I created a Jira ticket for this:
https://issues.apache.org/jira/browse/CALCITE-1051


But besides this, I was wondering about the reason why a large IN clause is
converted into a join to an inline table.  (This happens in the
SqlToRelConverter).

More specifically how does this optimise the query execution?  How would a
storage engine be able to handle a join to an inline table more
efficiently?  Is this not a storage engine specific optimisation?


Thank you !
Frankie

Re: Underflow issue with big IN clauses

Posted by Julian Hyde <jh...@apache.org>.
There are a couple of reasons why we convert to an inline table. An inline table is can often be represented as an array or a list (it depends on the engine we are generating for) and can then be loaded into the "build" side of a hash table for a hash join. This is beneficial if the number of values in the IN clause is large (in the thousands, say) but the other side is still larger. The table is populated once, and membership in the IN clause is a probe into the hash table (which basically is just computing a hash function and looking into an array). Much more efficient than evaluating thousands of branches in a large "OR" expression

The other reason is that as expression size increases, many of the operations that occur during query planning become more expensive.
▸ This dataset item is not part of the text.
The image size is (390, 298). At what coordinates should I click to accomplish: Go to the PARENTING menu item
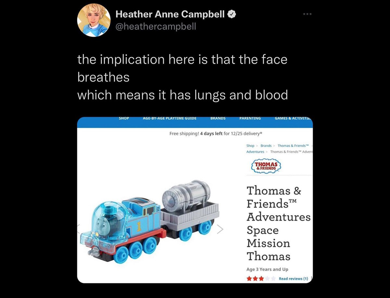[250, 118]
We probably have operations that grow with O(n log n) or O(n ^ 2) with the expression size. Moving these expressions into an inline table keeps the query planning process tractable.

Julian

> On Jan 11, 2016, at 7:54 AM, Frankie Bollaert <fr...@ngdata.com> wrote:
> 
> Hi all,
> 
> Having worked on a bug related to IN clauses, I believe I found an issue
> which has not been reported yet.  When executing a query with more then 19
> id's in the IN clause, an underflow exception is thrown.
> 
> I created a Jira ticket for this:
> https://issues.apache.org/jira/browse/CALCITE-1051
> 
> 
> But besides this, I was wondering about the reason why a large IN clause is
> converted into a join to an inline table.  (This happens in the
> SqlToRelConverter).
> 
> More specifically how does this optimise the query execution?  How would a
> storage engine be able to handle a join to an inline table more
> efficiently?  Is this not a storage engine specific optimisation?
> 
> 
> Thank you !
> Frankie